Vie quotidienne impossible

Située à une cinquantaine de kilomètres de la ville la plus proche (Caldera, 13 000 habitants), la mine est isolée au bord du désert d'Atacama, le plus aride du monde. Pour l'atteindre, il faut rouler pendant 40 minutes au milieu de dunes lunaires sur une route rocailleuse couverte d'une brume épaisse le matin et le soir.

C'est dans ce coin perdu au bout du monde, donc, qu'une douzaine de familles préfèrent attendre plutôt que de reprendre la vie quotidienne, impossible à poursuivre à cause du vide créé par ce père, ce mari, ce frère, ce fils...

«J'ai essayé de rentrer, explique Liliana Ramirez, la femme de Mario Gomez, le vétéran des 33 mineurs, âgé de 63 ans. Mais je me sens mal, chez moi. Je tourne en rond. J'ai l'impression qu'il peut se passer quelque chose ici et que je ne serai pas au courant. Je resterai ici jusqu'à ce que le dernier mineur sorte de là!»

Tous les jours vers 18h, les autorités informent les familles des avancées des secours ou des prochains rendez-vous téléphoniques ou vidéo avec les mineurs. Les familles peuvent constamment communiquer avec eux par courrier.

Néanmoins, après ce dimanche miraculeux où ils ont appris que les 33 hommes étaient toujours vivants, plusieurs proches ont dû retourner au travail, à l'école, à l'université. Mais chaque fois qu'ils le peuvent, ils reviennent.

L'attente parmi les journalistes

«Moi, je dors ici tous les soirs, mais je passe la journée avec mes filles à Copiapo», explique Cristina Núñez, compagne de Claudio Yáñez, 43 ans, qui travaillait dans cette mine depuis quelques mois seulement. «Ici, je me sens plus proche de lui. Il sait que je suis là et que je l'attends.»

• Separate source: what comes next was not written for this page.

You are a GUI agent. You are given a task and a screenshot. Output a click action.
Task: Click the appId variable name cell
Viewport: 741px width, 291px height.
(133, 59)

Pour les familles qui vivent dans le campement, les jours sont longs. Tandis que des camions ne cessent de passer sur la route bordée de tentes, elles attendent. «Je n'ai rien à faire, soupire Romina Gomez, 20 ans. Je me lève, je m'assois, je fais du feu, je balaie la terre, j'écris des lettres à mon père aussi, quand j'ai envie...» explique cette belle brune, une des quatre filles de Mario Gomez.

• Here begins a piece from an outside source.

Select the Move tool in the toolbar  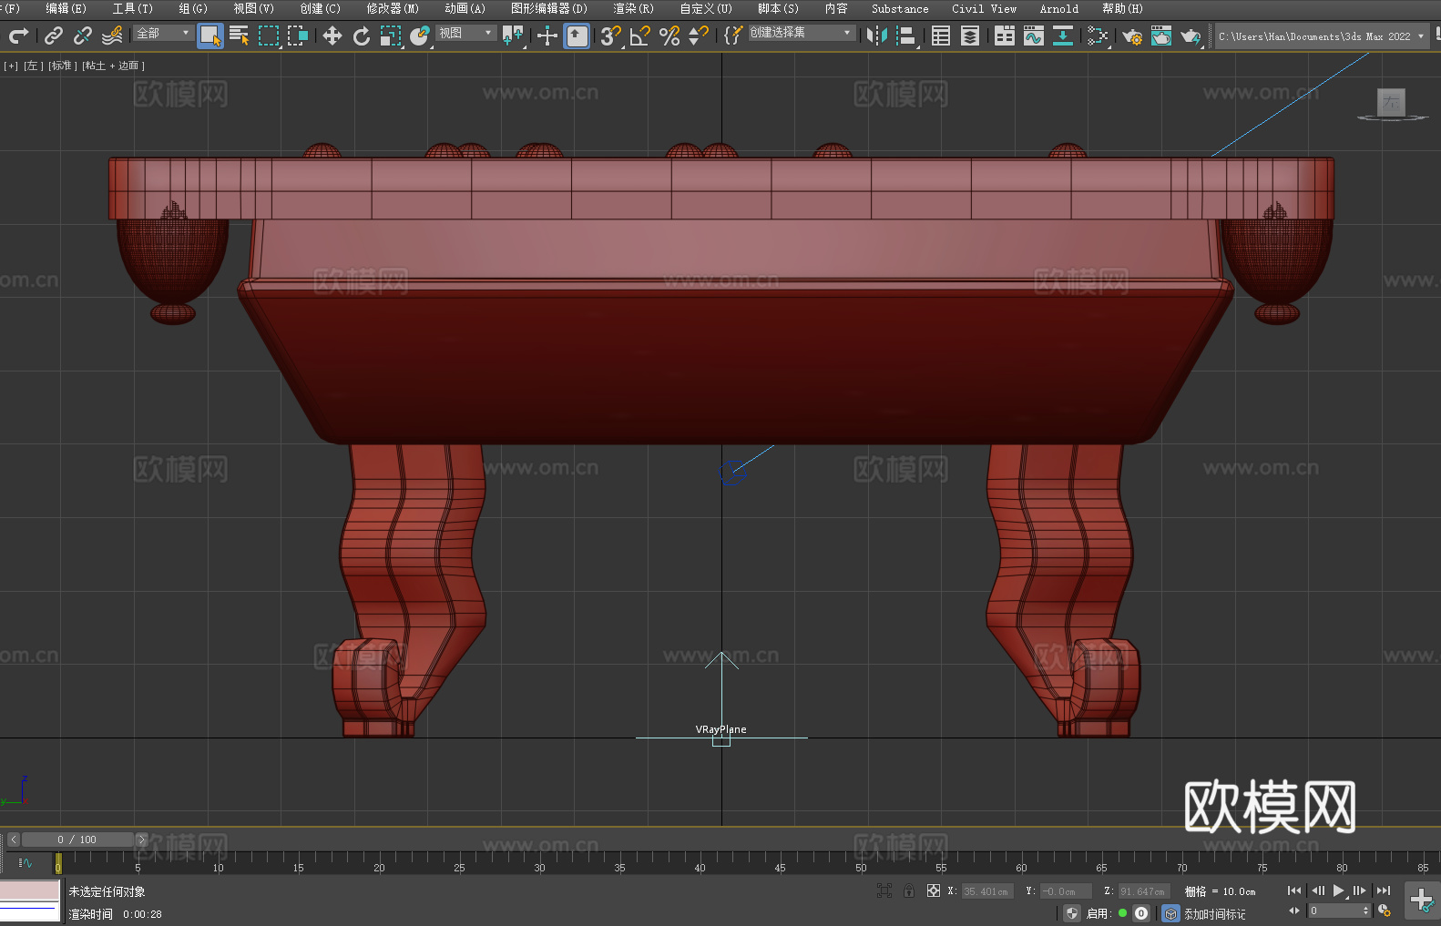click(332, 36)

S'il n'y avait rien au début, les municipalités proches du site ont monté de grandes tentes blanches. L'une protège du froid les tentes des familles, l'autre est destinée à la presse, arrivée massivement sur le site, et la troisième abrite une cafétéria où quatre cuisinières préparent des repas chauds et où des bénévoles distribuent thé, café et sandwichs. Le dimanche, des animatrices viennent distraire les enfants.

Si la solidarité est impressionnante - les dons et des cadeaux affluent de toutes parts -, les familles ne pensent qu'à une chose: le retour de leurs mineurs. Liliana Ramirez sourit, les yeux brillants, lorsqu'elle pense à l'avenir: «Quand Mario sortira, on partira en vacances à la plage.»